**INSTRUCTIONS TO FOLLOW**. Could you say how many lines in the records include "people"? Please give the number by itself.

Saved entries
___

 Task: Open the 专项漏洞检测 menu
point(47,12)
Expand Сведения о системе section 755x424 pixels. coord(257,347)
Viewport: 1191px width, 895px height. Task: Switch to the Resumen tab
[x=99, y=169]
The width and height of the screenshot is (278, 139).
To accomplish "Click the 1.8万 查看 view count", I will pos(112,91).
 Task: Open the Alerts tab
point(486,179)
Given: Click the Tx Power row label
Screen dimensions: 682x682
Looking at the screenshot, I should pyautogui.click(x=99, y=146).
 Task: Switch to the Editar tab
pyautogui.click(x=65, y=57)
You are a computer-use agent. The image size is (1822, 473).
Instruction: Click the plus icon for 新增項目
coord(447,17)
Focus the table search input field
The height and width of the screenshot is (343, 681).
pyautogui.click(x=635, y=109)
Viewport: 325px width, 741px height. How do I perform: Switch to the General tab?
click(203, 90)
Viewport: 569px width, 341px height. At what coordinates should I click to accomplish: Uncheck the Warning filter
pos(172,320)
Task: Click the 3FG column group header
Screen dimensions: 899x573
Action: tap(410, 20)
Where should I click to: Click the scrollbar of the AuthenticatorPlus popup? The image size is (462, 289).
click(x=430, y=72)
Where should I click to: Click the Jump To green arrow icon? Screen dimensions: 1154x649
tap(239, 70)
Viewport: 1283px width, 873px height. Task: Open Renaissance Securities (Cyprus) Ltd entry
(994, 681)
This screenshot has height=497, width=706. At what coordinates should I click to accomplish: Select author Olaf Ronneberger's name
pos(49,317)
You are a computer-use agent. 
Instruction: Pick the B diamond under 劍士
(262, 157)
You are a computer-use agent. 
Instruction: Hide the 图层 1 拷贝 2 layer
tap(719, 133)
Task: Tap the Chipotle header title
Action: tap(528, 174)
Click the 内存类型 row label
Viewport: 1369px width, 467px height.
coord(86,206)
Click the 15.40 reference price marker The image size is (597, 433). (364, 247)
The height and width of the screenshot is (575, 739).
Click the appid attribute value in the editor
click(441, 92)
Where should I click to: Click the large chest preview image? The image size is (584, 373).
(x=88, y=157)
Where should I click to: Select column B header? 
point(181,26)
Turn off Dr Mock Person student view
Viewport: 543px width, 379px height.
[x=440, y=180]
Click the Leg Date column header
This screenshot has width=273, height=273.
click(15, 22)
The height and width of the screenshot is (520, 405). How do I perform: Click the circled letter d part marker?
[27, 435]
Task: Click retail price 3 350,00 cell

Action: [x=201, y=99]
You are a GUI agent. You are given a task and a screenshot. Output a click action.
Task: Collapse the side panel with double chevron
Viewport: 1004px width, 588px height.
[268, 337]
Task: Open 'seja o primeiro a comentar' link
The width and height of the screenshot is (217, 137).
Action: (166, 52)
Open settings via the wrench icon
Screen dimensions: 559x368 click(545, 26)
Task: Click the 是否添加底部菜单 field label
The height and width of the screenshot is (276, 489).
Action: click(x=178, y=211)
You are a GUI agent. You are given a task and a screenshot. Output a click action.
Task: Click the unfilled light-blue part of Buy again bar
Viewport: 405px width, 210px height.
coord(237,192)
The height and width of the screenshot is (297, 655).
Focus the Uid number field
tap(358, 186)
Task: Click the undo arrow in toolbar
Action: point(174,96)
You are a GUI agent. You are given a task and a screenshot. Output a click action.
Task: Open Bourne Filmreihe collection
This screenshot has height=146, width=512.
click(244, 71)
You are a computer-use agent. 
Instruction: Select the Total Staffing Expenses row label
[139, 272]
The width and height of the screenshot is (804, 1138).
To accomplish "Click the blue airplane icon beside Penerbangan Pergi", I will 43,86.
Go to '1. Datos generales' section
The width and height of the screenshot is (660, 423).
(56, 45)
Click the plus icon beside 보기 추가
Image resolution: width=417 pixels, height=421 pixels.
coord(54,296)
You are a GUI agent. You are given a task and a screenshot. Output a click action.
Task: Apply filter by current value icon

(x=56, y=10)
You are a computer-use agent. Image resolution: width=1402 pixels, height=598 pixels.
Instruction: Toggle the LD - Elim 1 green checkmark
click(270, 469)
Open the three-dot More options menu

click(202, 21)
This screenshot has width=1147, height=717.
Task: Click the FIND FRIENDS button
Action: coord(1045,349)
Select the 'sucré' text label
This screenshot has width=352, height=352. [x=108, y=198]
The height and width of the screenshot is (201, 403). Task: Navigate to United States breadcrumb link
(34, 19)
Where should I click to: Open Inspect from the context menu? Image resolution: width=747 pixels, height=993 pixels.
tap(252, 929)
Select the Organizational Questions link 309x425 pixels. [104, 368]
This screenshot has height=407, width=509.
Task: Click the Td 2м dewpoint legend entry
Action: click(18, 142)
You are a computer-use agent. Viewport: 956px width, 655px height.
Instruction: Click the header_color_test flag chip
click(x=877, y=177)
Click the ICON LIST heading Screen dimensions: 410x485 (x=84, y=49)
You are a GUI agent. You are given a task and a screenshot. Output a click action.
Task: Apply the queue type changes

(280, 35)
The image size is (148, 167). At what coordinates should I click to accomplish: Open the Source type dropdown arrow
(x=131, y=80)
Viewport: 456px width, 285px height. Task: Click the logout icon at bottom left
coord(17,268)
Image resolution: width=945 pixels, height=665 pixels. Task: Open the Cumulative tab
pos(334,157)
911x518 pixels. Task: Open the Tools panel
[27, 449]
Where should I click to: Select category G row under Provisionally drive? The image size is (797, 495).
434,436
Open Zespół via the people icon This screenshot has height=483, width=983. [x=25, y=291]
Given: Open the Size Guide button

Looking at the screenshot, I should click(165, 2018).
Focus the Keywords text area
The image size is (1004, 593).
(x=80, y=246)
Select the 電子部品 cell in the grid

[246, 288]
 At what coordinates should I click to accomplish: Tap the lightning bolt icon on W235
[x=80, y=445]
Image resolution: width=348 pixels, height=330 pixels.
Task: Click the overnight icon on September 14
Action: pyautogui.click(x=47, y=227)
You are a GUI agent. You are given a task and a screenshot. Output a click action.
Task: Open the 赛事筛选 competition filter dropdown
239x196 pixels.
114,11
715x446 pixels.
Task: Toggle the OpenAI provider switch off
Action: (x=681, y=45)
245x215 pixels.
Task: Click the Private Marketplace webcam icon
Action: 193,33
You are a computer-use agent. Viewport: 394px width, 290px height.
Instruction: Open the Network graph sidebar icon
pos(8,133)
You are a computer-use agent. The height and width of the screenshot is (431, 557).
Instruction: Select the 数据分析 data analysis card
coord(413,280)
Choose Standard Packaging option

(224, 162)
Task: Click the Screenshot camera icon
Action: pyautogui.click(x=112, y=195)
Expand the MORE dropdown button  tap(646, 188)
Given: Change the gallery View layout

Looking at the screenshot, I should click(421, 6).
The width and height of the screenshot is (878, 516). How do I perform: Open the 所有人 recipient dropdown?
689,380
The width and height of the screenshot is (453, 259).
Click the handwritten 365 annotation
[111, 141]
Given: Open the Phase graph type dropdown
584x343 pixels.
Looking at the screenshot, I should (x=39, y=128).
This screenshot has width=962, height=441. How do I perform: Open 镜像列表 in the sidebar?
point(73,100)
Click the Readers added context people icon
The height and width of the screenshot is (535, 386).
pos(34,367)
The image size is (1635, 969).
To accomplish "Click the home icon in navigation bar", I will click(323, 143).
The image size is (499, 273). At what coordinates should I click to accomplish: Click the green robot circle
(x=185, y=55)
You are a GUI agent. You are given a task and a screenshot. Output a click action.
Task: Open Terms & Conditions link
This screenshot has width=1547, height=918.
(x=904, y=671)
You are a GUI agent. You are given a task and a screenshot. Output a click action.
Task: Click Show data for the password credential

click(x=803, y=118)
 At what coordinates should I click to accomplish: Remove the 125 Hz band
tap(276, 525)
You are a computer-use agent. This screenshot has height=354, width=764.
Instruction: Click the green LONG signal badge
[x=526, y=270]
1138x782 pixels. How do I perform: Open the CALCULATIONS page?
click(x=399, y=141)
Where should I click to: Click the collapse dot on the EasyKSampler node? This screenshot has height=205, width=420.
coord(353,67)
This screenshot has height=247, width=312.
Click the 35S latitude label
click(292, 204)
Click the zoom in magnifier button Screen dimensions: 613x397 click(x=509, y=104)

___

**FINISHED TASK**. 2